Intra oral scanner effective for non-invasive assessment of gingival inflammation
According to dentists from the Periodontology Department, Clinical Trials Unit, Bristol Dental School, Bristol, UK, it has been noted that the MGI score from the scanned image was very similar to the MGI scored clinically.
The study is published in the Journal of Dentistry.
Hence, Sinéad Daly and colleagues conducted the study to compare gingival inflammation scores obtained chairside using the non-invasive modified gingival index (MGI) with MGI scores from an intraoral scan (IOS) captured at the clinical visit but viewed 10 days later.
Single visit, anterior teeth in healthy adult participants with a spectrum of gingival inflammation was enrolled in the study sample. One investigator performed both clinical and intraoral scan MGI assessments a second repeated the MGI evaluation from the IOS. 23 participants aged 18–72 yielded data for 552 gingival sites. There was agreement at 90 % of sites comparing clinical with IOS MGI scores.

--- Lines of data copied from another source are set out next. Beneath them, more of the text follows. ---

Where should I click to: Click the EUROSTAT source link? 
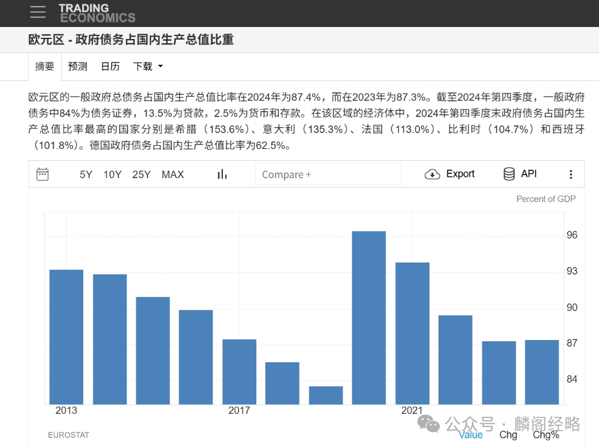(x=68, y=435)
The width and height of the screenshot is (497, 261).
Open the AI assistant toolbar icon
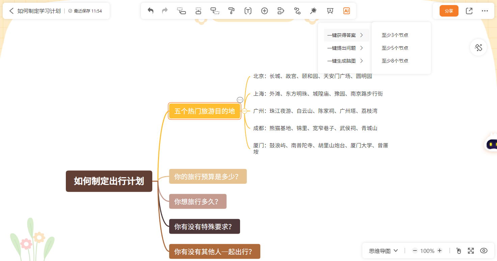click(346, 11)
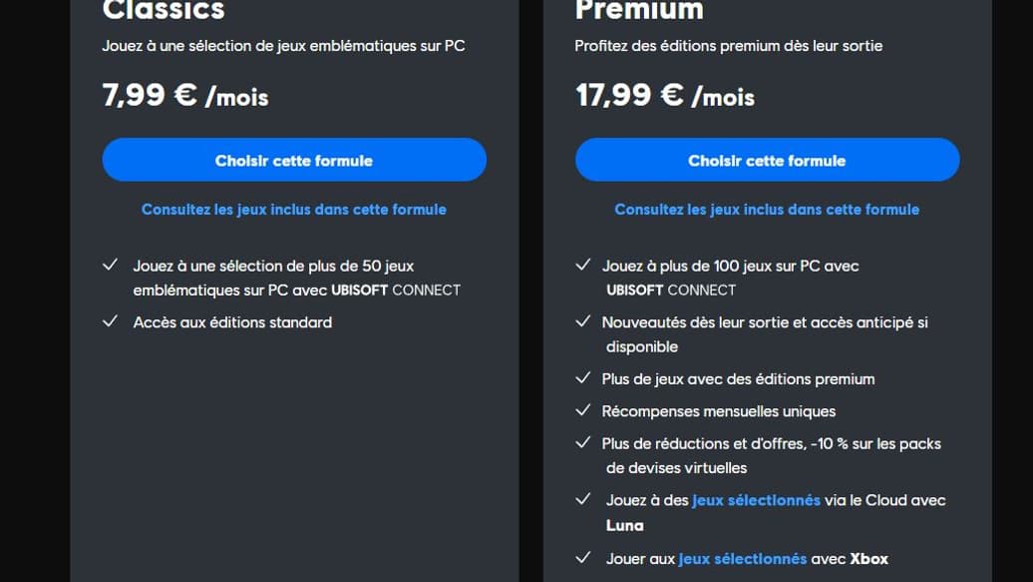Click checkmark beside 'plus de 50 jeux'
The height and width of the screenshot is (582, 1033).
pyautogui.click(x=110, y=265)
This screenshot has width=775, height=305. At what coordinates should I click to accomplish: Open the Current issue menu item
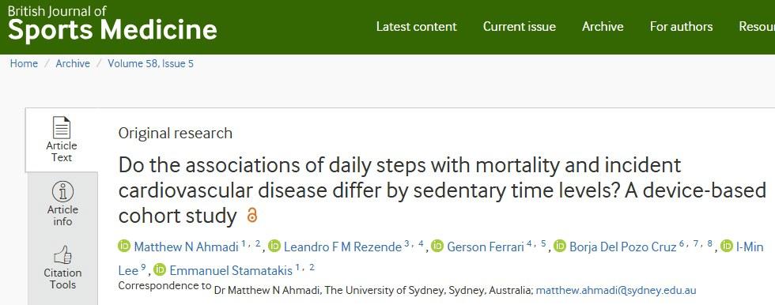point(520,27)

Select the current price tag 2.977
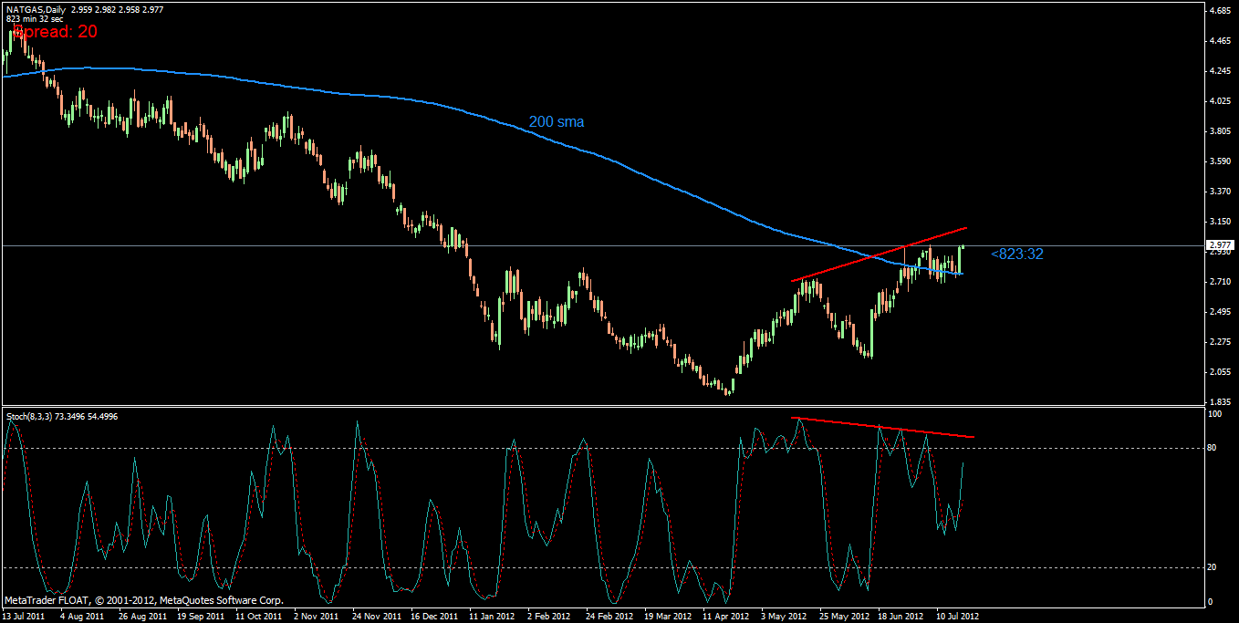pos(1219,245)
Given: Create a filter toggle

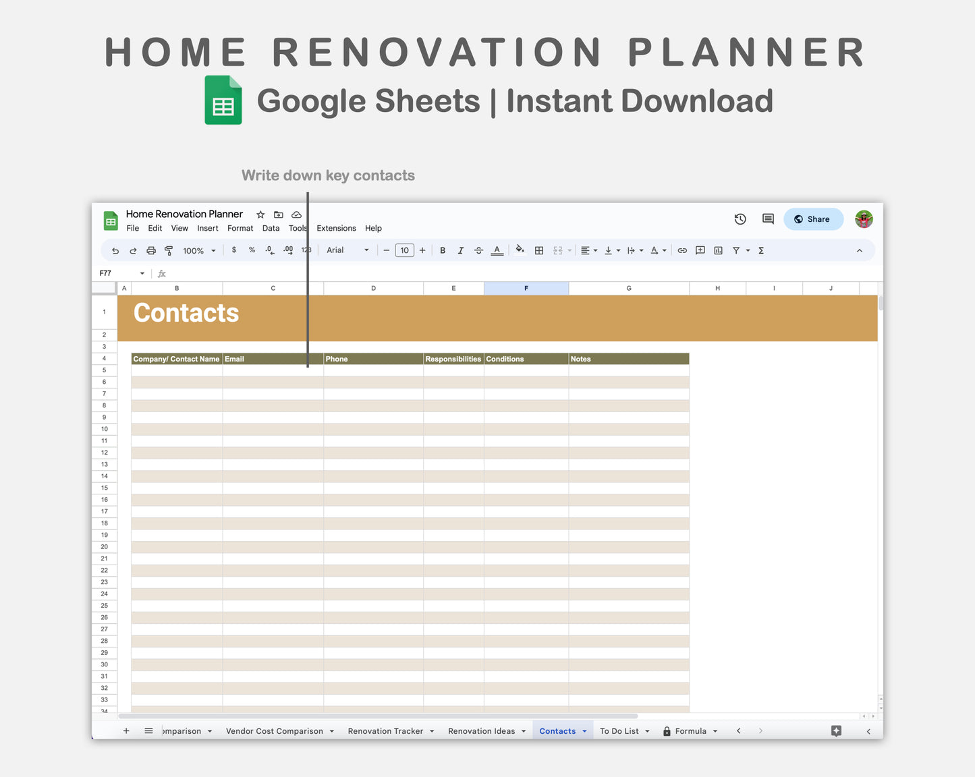Looking at the screenshot, I should (x=736, y=250).
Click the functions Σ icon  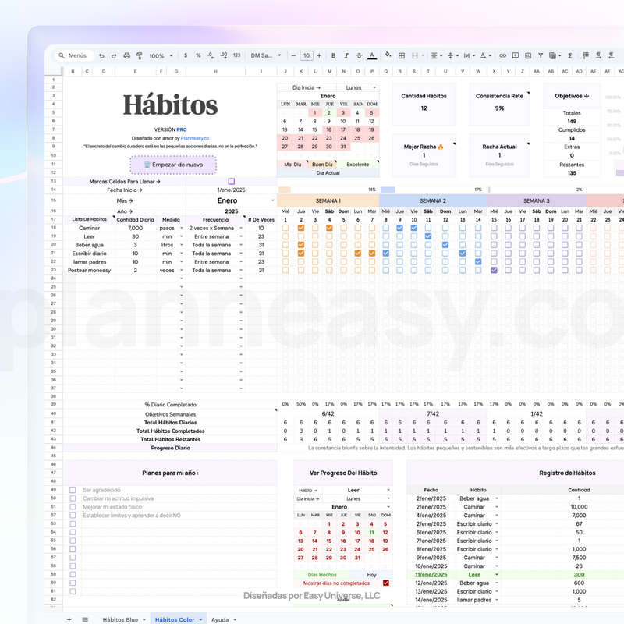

The following results were highlighted-
- The commonest disagreements were MGI grade 0 read as 1 and 2 read as 3, the highest single probability of error occurring where a clinical score of 0 was scored 1 from the IOS: 0.118 and 0.129 for examiners 1 and 2 respectively.

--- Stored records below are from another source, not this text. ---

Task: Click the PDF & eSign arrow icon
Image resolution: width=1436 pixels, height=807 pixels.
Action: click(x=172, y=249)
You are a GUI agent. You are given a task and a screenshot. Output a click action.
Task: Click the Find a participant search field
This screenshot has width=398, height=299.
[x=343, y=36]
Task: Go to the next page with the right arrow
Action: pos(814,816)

- The second most common probability of error occurred where an IOS score of 3 was scored clinically as 2: 0.089 and 0.097 for examiners 1 and 2 respectively.
- MGI scores from the scans were similar for both examiners (91 % agreement), with no discrepancies of greater than 1 scale point.

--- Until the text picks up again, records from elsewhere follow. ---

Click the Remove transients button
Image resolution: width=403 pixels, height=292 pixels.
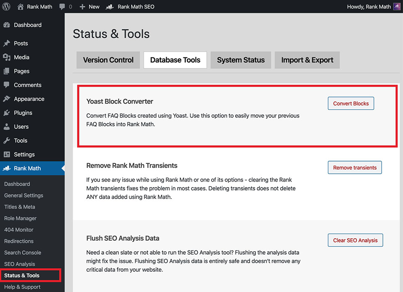click(355, 168)
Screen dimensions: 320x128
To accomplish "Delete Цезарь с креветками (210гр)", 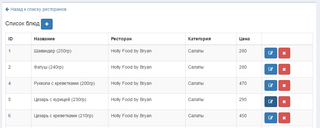I will 284,118.
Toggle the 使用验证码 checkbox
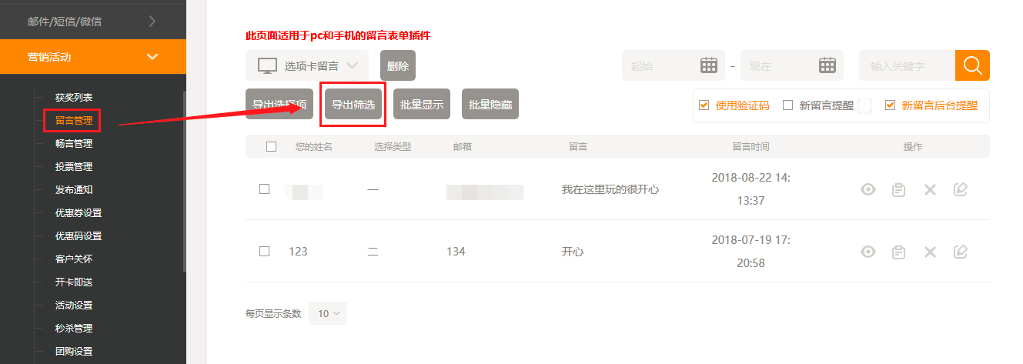 (704, 105)
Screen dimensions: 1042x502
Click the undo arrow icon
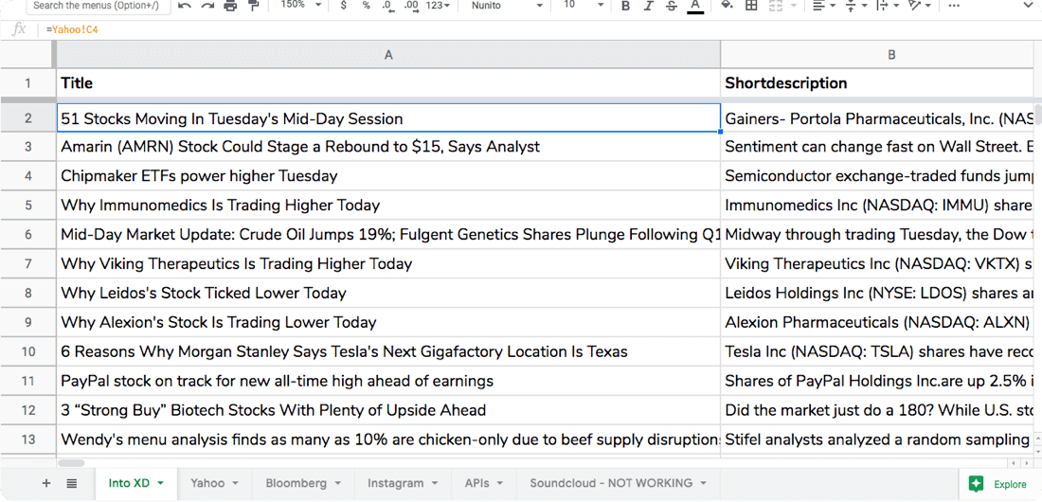point(185,6)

- There was very close agreement between clinical MGI and IOS colour/texture scores.
The study confirms that IOS images of teeth and soft tissues are sufficiently accurate to allow the clinical evaluation of health or inflammatory gingival status using non-invasive indices. IOS has great potential for efficient and accurate data capture, for general practice and research facilitating remote evaluation and data verification.
Therefore, the authors concluded that "the MGI score from the scanned image was very similar to the MGI scored clinically. This study confirms that a digital IOS accurately captures gingival contour images allowing a clinician to determine health or degree of gingival inflammation from it using MGI scores."